En ce moment, je fais surtout de l’ordi et du téléphone. Je travaille pour la sortie du disque de mon trio, le 1er Février (2019), et pour un spectacle qui s’appelle « Une petite histoire de l’opéra, opus 2 ». Bon, j’ai travaillé quand j’étais petit donc j’ai des restes mais c’est pas comme le vélo… Faut s’y coller quand même. J’en fais un peu le matin quand les gamins dorment. Mais j’ose espérer que bientôt j’aurai plus de temps à passer à faire de la musique.
[Jazz’in Lyon] Tu parlais de l’influence de l’instrument sur ce que tu composes. Est-ce que l’instrument change aussi la façon dont tu impliques ton corps dans ta musique?
Oui ma manière de jouer change, bien sûr. Quand je joue de la clarinette contre-basse, je suis à la cave. J’ai les pieds sur terre et je suis un bassiste. Il y a des instruments qui te collent les pieds au sol et d’autres qui te font t’envoler. Mais bon, des fois quand je joue des mélodies à la clarinette contre-basse dans l’aigu, ce qui nous met dans un médium grave, je m’envole aussi. Il y a vraiment un investissement physique, il faut faire corps avec son instrument mais passer à travers. Il ne faut pas qu’on entende du saxophone, il faut qu’on entende, si c’est moi, du Laurent Dehors. Enfin j’essaye…
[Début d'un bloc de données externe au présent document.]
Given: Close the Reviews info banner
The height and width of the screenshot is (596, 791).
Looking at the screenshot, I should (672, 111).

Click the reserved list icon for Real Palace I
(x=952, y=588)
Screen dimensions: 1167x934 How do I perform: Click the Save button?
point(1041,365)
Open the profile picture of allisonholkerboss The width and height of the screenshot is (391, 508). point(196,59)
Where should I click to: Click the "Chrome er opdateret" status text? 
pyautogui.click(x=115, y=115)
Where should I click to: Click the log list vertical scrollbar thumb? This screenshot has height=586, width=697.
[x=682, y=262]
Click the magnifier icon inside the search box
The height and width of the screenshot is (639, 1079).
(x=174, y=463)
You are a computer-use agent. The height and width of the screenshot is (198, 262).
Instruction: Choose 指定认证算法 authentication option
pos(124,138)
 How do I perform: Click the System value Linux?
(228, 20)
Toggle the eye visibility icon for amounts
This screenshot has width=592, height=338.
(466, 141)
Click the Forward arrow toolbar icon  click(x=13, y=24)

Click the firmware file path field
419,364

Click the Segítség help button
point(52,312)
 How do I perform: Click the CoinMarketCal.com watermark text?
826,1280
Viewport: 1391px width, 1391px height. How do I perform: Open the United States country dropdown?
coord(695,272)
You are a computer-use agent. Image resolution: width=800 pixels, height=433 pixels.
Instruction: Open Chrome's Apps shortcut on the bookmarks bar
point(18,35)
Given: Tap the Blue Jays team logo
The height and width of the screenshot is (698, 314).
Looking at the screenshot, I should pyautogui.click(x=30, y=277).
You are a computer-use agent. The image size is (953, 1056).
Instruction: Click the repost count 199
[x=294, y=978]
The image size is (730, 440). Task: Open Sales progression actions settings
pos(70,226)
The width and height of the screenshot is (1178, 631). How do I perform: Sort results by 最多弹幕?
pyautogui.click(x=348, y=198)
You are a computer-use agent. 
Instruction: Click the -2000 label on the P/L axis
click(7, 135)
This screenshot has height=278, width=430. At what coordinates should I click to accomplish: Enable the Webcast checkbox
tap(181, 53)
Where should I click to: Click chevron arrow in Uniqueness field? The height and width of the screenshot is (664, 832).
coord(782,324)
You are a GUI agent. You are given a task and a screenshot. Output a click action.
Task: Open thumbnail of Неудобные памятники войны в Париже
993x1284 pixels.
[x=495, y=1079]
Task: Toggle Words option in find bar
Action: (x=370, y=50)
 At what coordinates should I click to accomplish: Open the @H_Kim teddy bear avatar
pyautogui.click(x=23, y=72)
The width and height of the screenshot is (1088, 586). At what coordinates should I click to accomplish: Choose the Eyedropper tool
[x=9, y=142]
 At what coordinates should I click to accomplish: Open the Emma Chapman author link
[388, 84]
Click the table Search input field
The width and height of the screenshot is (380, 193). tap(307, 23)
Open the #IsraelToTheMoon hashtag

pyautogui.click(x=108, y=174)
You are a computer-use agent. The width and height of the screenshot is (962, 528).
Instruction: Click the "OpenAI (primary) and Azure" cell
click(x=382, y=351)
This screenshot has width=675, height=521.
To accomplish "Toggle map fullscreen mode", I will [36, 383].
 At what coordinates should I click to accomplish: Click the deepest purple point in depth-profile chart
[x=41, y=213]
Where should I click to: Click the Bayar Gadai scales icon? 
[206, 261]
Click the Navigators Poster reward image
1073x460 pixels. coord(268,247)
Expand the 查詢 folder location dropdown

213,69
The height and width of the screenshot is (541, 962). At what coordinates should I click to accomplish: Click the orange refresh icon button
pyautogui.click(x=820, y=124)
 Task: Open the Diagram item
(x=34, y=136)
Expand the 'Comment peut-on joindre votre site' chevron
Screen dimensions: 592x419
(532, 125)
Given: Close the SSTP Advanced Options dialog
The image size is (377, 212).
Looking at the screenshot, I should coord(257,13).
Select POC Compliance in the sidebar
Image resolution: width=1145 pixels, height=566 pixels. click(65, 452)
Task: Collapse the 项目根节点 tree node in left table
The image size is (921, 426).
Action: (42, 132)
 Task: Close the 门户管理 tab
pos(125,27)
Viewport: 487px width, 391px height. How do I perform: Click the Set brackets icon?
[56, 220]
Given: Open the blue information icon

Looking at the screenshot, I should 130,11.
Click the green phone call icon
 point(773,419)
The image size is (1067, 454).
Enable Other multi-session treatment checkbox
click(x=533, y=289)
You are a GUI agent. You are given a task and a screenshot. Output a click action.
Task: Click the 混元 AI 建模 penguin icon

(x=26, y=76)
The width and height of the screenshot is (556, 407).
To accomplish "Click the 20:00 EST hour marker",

Après, chaque musicien a un rapport différent à son instrument. Il y a des gens qui aiment frotter, des gens qui aiment gratter, d’autres aiment souffler, taper. Moi, j’aime bien ajouter du souffle à mes notes.
[Jazz’in Lyon] Nous sommes arrivés au terme de cet interview merci Laurent Dehors et bonne continuation!